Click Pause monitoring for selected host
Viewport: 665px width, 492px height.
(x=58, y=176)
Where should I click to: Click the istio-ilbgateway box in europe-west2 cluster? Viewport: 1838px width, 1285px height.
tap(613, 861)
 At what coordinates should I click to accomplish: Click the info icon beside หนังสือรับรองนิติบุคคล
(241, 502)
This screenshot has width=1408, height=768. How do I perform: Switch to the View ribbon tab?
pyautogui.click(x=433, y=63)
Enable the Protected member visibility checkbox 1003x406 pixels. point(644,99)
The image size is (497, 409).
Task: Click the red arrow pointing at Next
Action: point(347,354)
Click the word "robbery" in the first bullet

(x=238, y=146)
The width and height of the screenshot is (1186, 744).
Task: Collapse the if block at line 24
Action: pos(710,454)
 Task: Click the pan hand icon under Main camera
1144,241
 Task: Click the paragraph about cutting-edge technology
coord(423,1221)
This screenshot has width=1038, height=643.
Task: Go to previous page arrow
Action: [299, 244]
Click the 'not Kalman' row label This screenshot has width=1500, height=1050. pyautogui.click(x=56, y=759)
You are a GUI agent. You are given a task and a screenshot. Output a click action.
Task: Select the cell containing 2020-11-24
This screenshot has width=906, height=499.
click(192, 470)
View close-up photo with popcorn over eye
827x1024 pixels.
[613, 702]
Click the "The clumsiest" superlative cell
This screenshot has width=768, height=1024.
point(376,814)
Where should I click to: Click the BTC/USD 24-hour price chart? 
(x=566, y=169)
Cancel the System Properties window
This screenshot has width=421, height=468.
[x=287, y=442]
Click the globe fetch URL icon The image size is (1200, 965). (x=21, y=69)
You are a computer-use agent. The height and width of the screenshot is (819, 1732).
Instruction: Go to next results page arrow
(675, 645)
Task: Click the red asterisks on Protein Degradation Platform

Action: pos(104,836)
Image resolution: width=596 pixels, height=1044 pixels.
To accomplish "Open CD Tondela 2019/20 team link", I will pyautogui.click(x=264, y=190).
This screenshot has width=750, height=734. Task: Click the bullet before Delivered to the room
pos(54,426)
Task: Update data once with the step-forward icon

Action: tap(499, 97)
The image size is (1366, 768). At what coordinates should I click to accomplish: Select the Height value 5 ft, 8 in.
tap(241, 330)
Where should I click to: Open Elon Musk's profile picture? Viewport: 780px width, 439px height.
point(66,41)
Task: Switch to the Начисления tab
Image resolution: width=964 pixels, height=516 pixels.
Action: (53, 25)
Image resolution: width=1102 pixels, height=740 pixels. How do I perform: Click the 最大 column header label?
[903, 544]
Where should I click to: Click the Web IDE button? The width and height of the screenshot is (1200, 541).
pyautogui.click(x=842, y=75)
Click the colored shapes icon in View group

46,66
■ ■ ■
Work to be completed →
Transcribe the entire listing above exactly as written.

Answer to this exercise →
Click Pause monitoring for selected host
Viewport: 665px width, 492px height.
(x=58, y=176)
Where should I click to: Click the istio-ilbgateway box in europe-west2 cluster? Viewport: 1838px width, 1285px height.
tap(613, 861)
 At what coordinates should I click to accomplish: Click the info icon beside หนังสือรับรองนิติบุคคล
(241, 502)
This screenshot has width=1408, height=768. How do I perform: Switch to the View ribbon tab?
pyautogui.click(x=433, y=63)
Enable the Protected member visibility checkbox 1003x406 pixels. point(644,99)
The image size is (497, 409).
Task: Click the red arrow pointing at Next
Action: point(347,354)
Click the word "robbery" in the first bullet

(x=238, y=146)
The width and height of the screenshot is (1186, 744).
Task: Collapse the if block at line 24
Action: pos(710,454)
 Task: Click the pan hand icon under Main camera
1144,241
 Task: Click the paragraph about cutting-edge technology
coord(423,1221)
This screenshot has width=1038, height=643.
Task: Go to previous page arrow
Action: [299, 244]
Click the 'not Kalman' row label This screenshot has width=1500, height=1050. pyautogui.click(x=56, y=759)
You are a GUI agent. You are given a task and a screenshot. Output a click action.
Task: Select the cell containing 2020-11-24
This screenshot has width=906, height=499.
click(192, 470)
View close-up photo with popcorn over eye
827x1024 pixels.
[613, 702]
Click the "The clumsiest" superlative cell
This screenshot has width=768, height=1024.
point(376,814)
Where should I click to: Click the BTC/USD 24-hour price chart? 
(x=566, y=169)
Cancel the System Properties window
This screenshot has width=421, height=468.
[x=287, y=442]
Click the globe fetch URL icon The image size is (1200, 965). (x=21, y=69)
You are a computer-use agent. The height and width of the screenshot is (819, 1732).
Instruction: Go to next results page arrow
(675, 645)
Task: Click the red asterisks on Protein Degradation Platform

Action: pos(104,836)
Image resolution: width=596 pixels, height=1044 pixels.
To accomplish "Open CD Tondela 2019/20 team link", I will pyautogui.click(x=264, y=190).
This screenshot has width=750, height=734. Task: Click the bullet before Delivered to the room
pos(54,426)
Task: Update data once with the step-forward icon

Action: tap(499, 97)
The image size is (1366, 768). At what coordinates should I click to accomplish: Select the Height value 5 ft, 8 in.
tap(241, 330)
Where should I click to: Open Elon Musk's profile picture? Viewport: 780px width, 439px height.
point(66,41)
Task: Switch to the Начисления tab
Image resolution: width=964 pixels, height=516 pixels.
Action: (53, 25)
Image resolution: width=1102 pixels, height=740 pixels. How do I perform: Click the 最大 column header label?
[903, 544]
Where should I click to: Click the Web IDE button? The width and height of the screenshot is (1200, 541).
pyautogui.click(x=842, y=75)
Click the colored shapes icon in View group

46,66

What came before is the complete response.